(Records for the exercise)

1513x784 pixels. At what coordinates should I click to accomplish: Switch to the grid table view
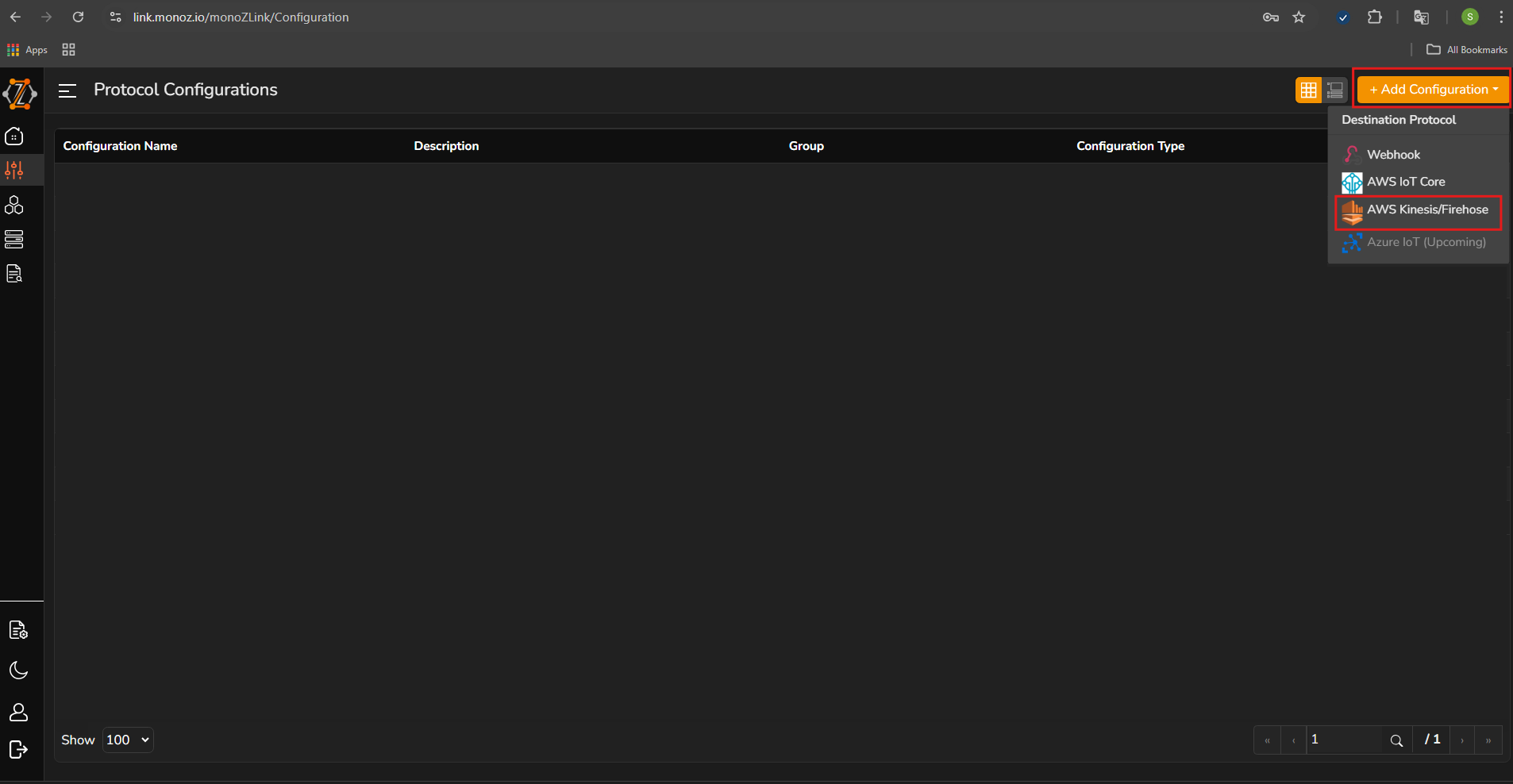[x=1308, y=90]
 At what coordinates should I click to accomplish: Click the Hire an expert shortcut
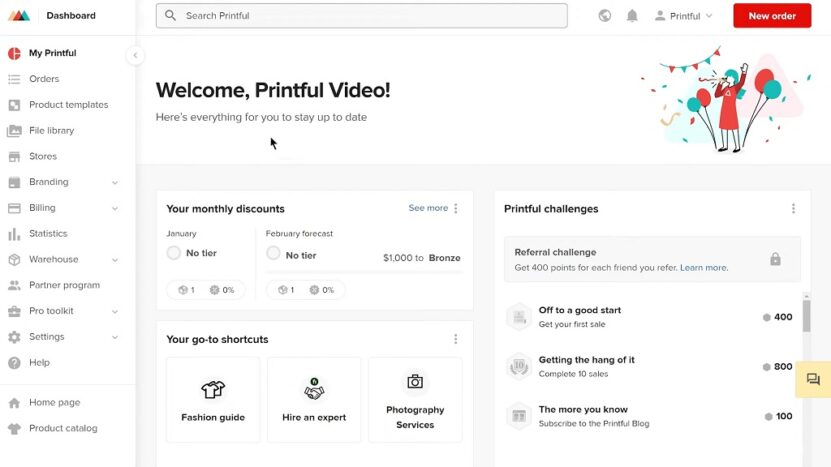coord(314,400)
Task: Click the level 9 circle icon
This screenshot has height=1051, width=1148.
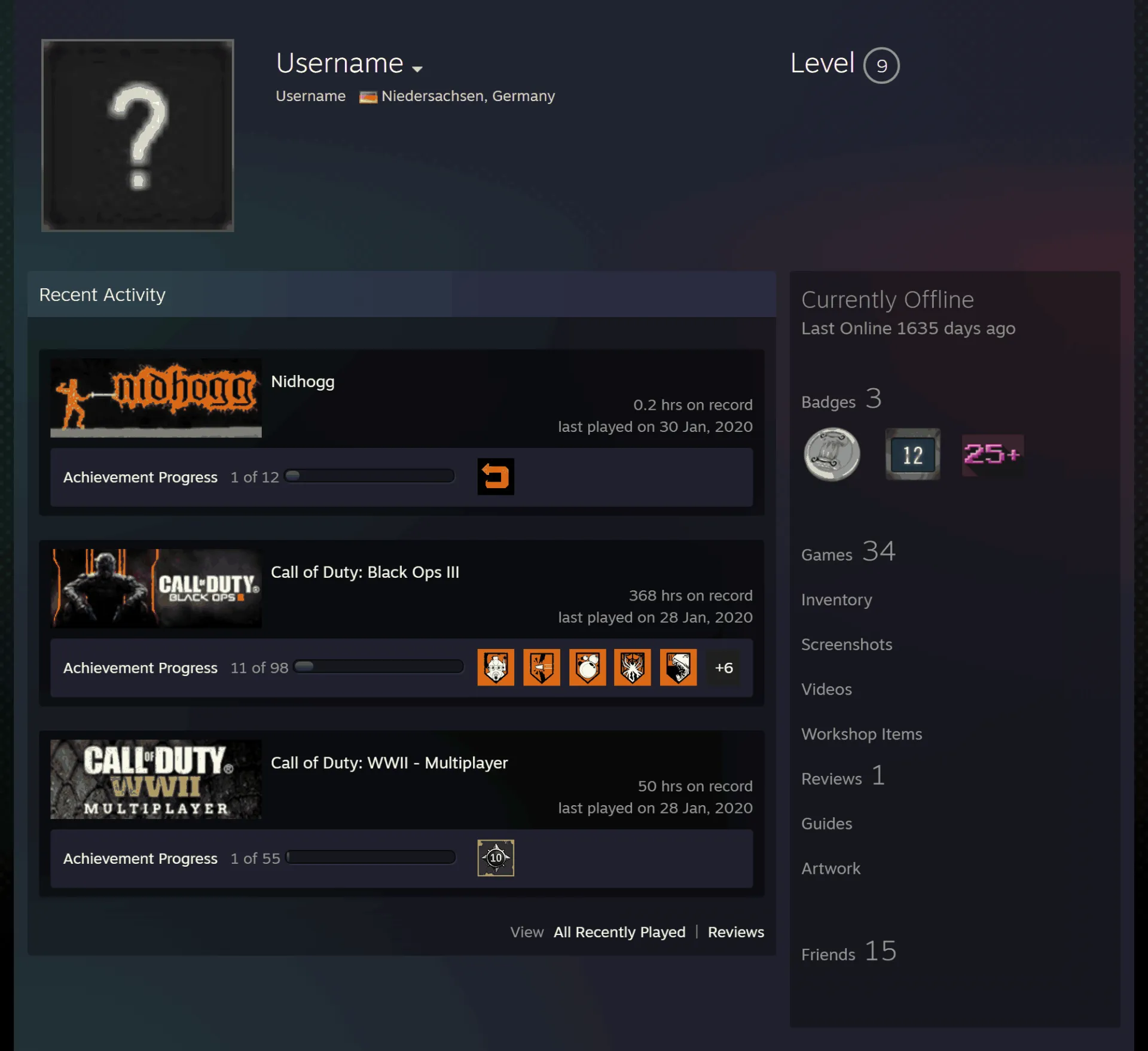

(End Records for the exercise)

• **What to produce**:
Without changing a word, transcribe all of the data and omit its images.

• **Response to this task**:
1513x784 pixels. At what coordinates should I click to accomplish: Switch to the grid table view
[x=1308, y=90]
 At what coordinates should I click to accomplish: Click the Hire an expert shortcut
coord(314,400)
Task: Click the level 9 circle icon
This screenshot has height=1051, width=1148.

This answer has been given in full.